The clinical impact of thrombectomy is substantial. A pooled analysis of five major trials found that for every 2.6 patients treated with mechanical thrombectomy, one patient achieved a meaningful reduction in disability. Initially limited to the first six hours after symptom onset, the treatment window was extended in 2018 after two landmark trials demonstrated benefit up to 24 hours in carefully selected patients whose imaging showed recoverable brain tissue.

Who Can Receive These Treatments

Not everyone is a candidate for reperfusion therapy, particularly the drug-based approaches. Because clot-dissolving medications thin the blood aggressively, they carry a risk of serious bleeding. Absolute contraindications include active bleeding, a recent brain or spinal surgery, a history of bleeding in the brain, an ischemic stroke within the past three months, and known bleeding disorders.

Relative contraindications, situations where the treatment might still be given but requires careful judgment, include very high blood pressure (above 180/110), recent surgery, current use of blood thinners, and pregnancy. For mechanical thrombectomy in stroke, patients are typically selected based on the severity of their neurological symptoms, the location of the clot (usually a large artery at the base of the brain), and imaging evidence that enough brain tissue remains salvageable to justify the procedure.

The Paradox of Reperfusion Injury

Restoring blood flow is lifesaving, but the process itself can cause a secondary wave of damage known as reperfusion injury. This is one of the central paradoxes of emergency medicine: the treatment that rescues tissue also, to some degree, harms it.

Here’s what happens at the cellular level. During the period without blood flow, cells accumulate acid and other waste products. When oxygen-rich blood suddenly returns, it triggers a cascade of harmful events.

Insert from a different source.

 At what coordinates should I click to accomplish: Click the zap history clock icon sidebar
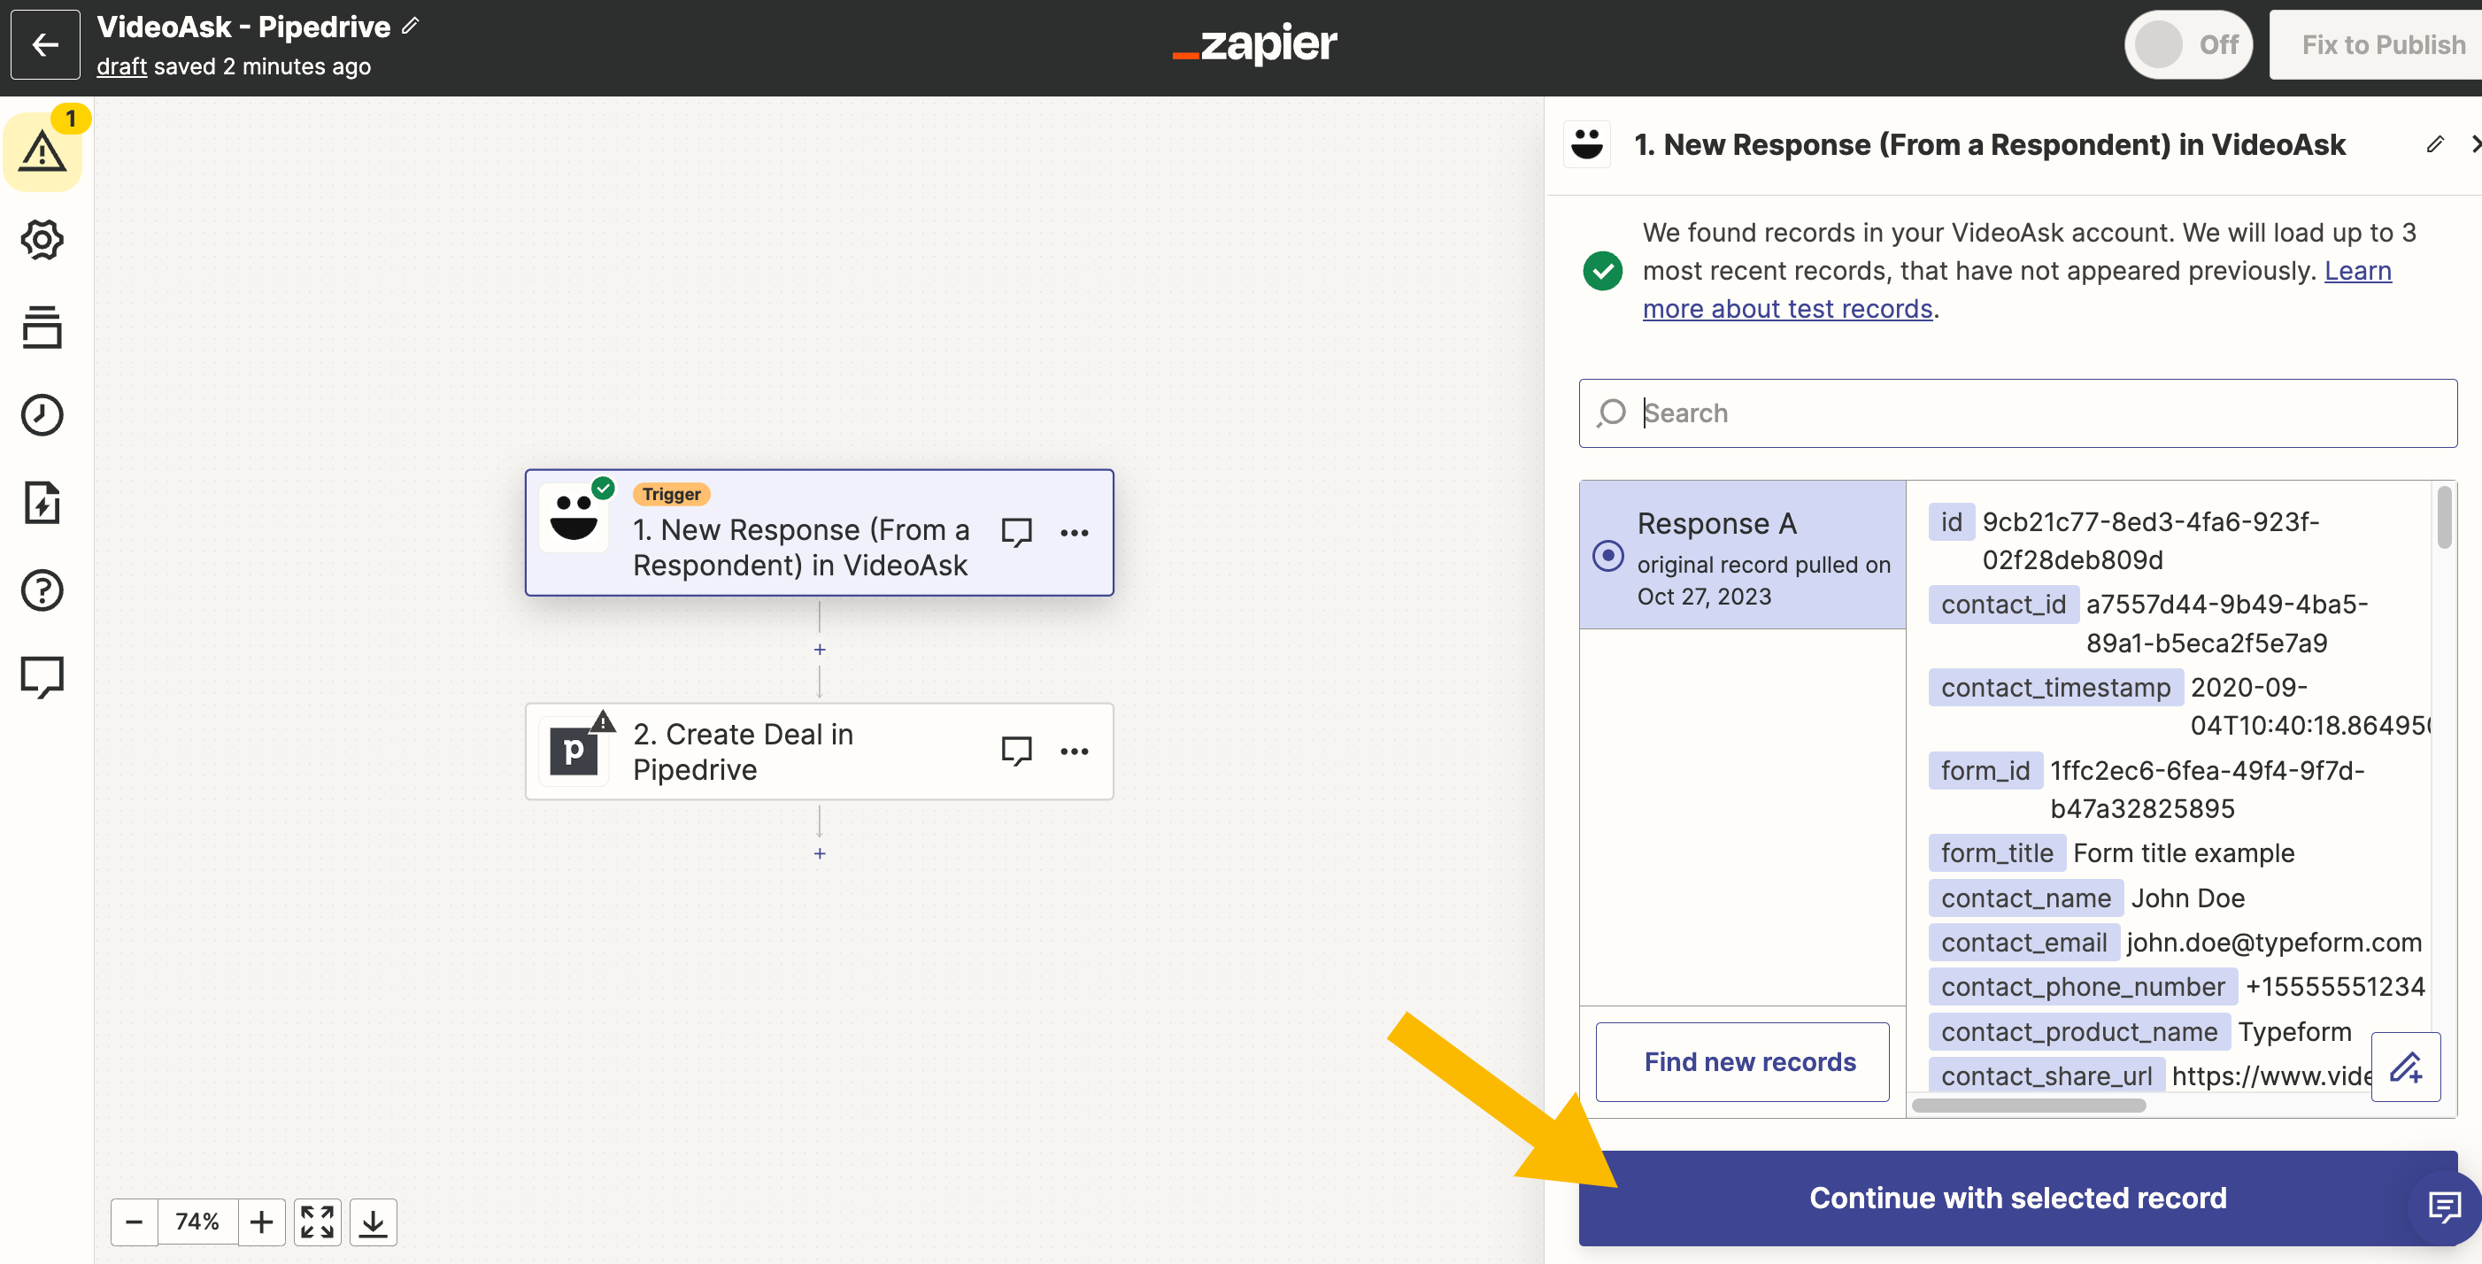43,414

The rapid correction of the acidic environment inside cells leads to a buildup of calcium, which can overwhelm and kill cells. At the same time, mitochondria (the energy-producing structures inside cells) become destabilized. Pores in the mitochondrial membrane that stayed closed during the period of oxygen deprivation snap open within minutes of blood flow returning, flooding the cell with damaging molecules.

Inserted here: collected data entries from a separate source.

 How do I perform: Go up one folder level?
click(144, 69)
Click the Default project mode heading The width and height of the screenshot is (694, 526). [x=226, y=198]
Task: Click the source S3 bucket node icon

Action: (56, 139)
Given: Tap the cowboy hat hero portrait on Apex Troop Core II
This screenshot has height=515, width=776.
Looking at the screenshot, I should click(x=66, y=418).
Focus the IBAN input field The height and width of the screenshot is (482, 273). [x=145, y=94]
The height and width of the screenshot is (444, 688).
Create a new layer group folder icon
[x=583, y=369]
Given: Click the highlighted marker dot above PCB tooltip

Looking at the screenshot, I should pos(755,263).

This process generates a surge of reactive oxygen species, highly unstable molecules that damage DNA, proteins, and cell membranes. The damaged cells then release inflammatory signals that attract white blood cells into the injured area. These arrive within the first six hours and migrate deeper into the tissue over the next 24 hours, amplifying inflammation and causing further destruction.

One visible consequence in the heart is called myocardial stunning. The heart’s energy production returns to normal within seconds of blood flow restoration, but the muscle’s ability to contract lags behind and only gradually recovers. The stunned muscle uses more oxygen than it should for the amount of work it’s doing, making it temporarily inefficient.

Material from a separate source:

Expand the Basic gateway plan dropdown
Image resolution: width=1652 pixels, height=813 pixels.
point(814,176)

Despite this secondary damage, the net benefit of reperfusion therapy is overwhelmingly positive. The tissue saved by restoring blood flow far outweighs the tissue lost to reperfusion injury. Reducing the time to treatment minimizes both the initial damage from oxygen deprivation and the severity of reperfusion injury that follows.

Why Every Minute Counts

The single most important factor in reperfusion therapy outcomes is speed. In heart attacks, every 30-minute delay in opening the blocked artery increases mortality. In stroke, an estimated 1.9 million neurons are lost per minute during a large vessel blockage. The entire emergency system, from paramedic protocols to hospital workflows, is designed around compressing the time between symptom onset and vessel reopening.

This is why recognizing symptoms early matters so much. For heart attacks, that means chest pain or pressure, shortness of breath, and pain radiating to the arm, jaw, or back. For strokes, the hallmarks are sudden facial drooping, arm weakness, and difficulty speaking. Calling emergency services immediately, rather than driving to the hospital, allows paramedics to begin assessment in transit and alert the receiving hospital to prepare the catheterization lab or stroke team before the patient arrives.